A film that doesn’t forget to explore the personal stories of a group of second-generation youth who, even through daily confrontations with law enforcement, experience growth and the search for balance in integration. An example of cinema where a film about major environmental issues also gives voice to the intimate and personal emotions of its protagonists, in a story that is also a coming-of-age novel.

A special mention goes to Green Tide by Pierre Jolivet, starring Céline Sallette, “which transforms journalist Inès Léraud’s investigation in Brittany into a compelling narrative. The film delves into the case of green, toxic algae that for decades have caused mysterious deaths—not only of animals—amid the guilty silence of institutions and local intensive farming and agriculture industries. A theme that recalls what happened in Italy in the 1980s with the mucilage crisis in the northern Adriatic Sea, a warning that still remains highly relevant today.”

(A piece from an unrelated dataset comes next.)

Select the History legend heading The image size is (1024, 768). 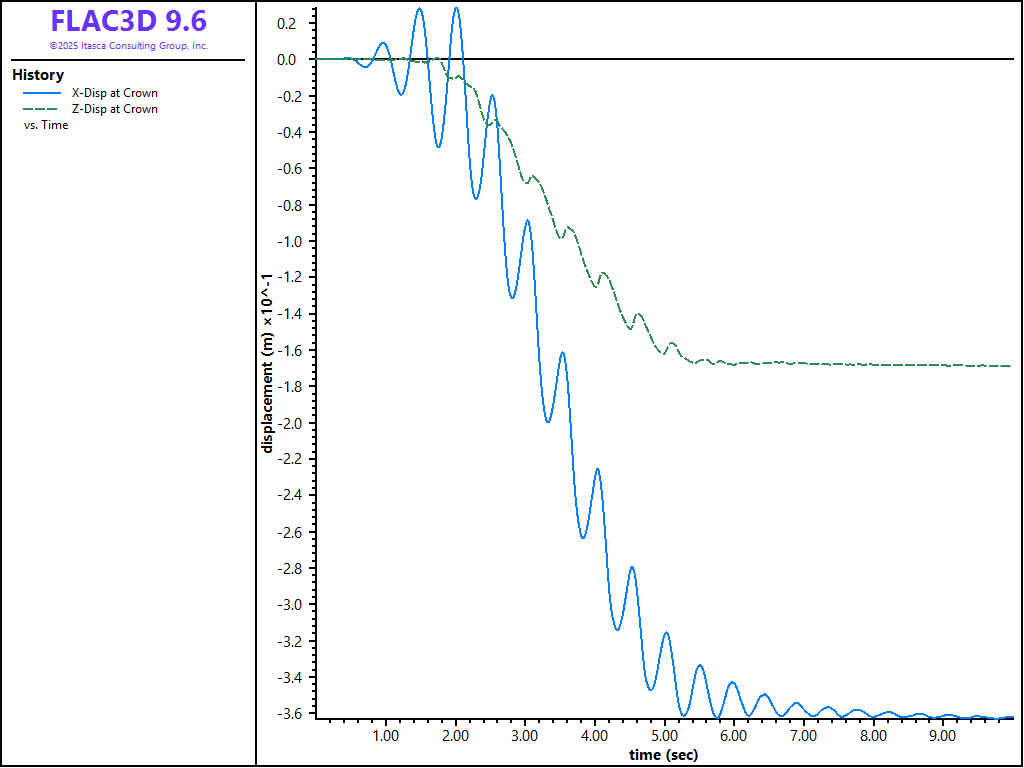pos(38,75)
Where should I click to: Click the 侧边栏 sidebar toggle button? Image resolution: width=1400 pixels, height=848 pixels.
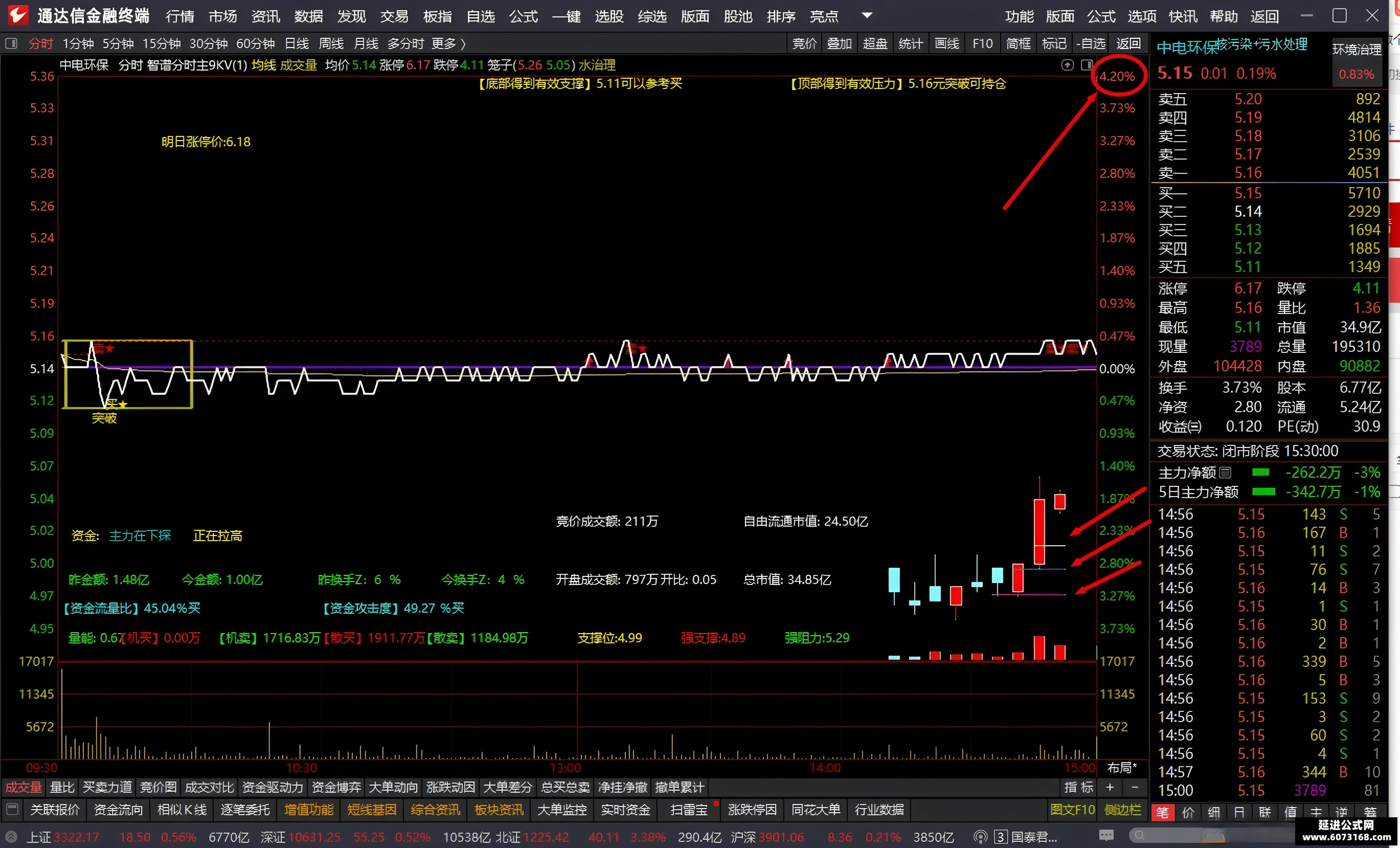tap(1122, 809)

“These films share a common thread that, beyond denunciation and activism, is emotion. If cinema is able to do more than just inform, it’s because it uses its creative freedom—of storytelling, of analysis—often drawing from journalism but going even further. And that struck us deeply,” said journalist Laura Delli Colli during the award ceremony. She added: “It was truly difficult to choose who to award among these brilliant authors who have portrayed such diverse worlds and issues, all deeply tied to the present. That’s why we also decided to give a special mention.”
“This is a ground zero moment—this Festival has really worked and it will grow,” said Sabrina Alfonsi, Councilor for Agriculture, Environment and Waste Management of the City of Rome. “Fiction and emotion, more than any other tool, are able to reach people’s hearts. Of course, we don’t give up on numbers and science—that part is essential for us policymakers—but through films we must do a collective job to realize that there is no future on the horizon: we are already living in an environmental present, and we’re late—we must act now.”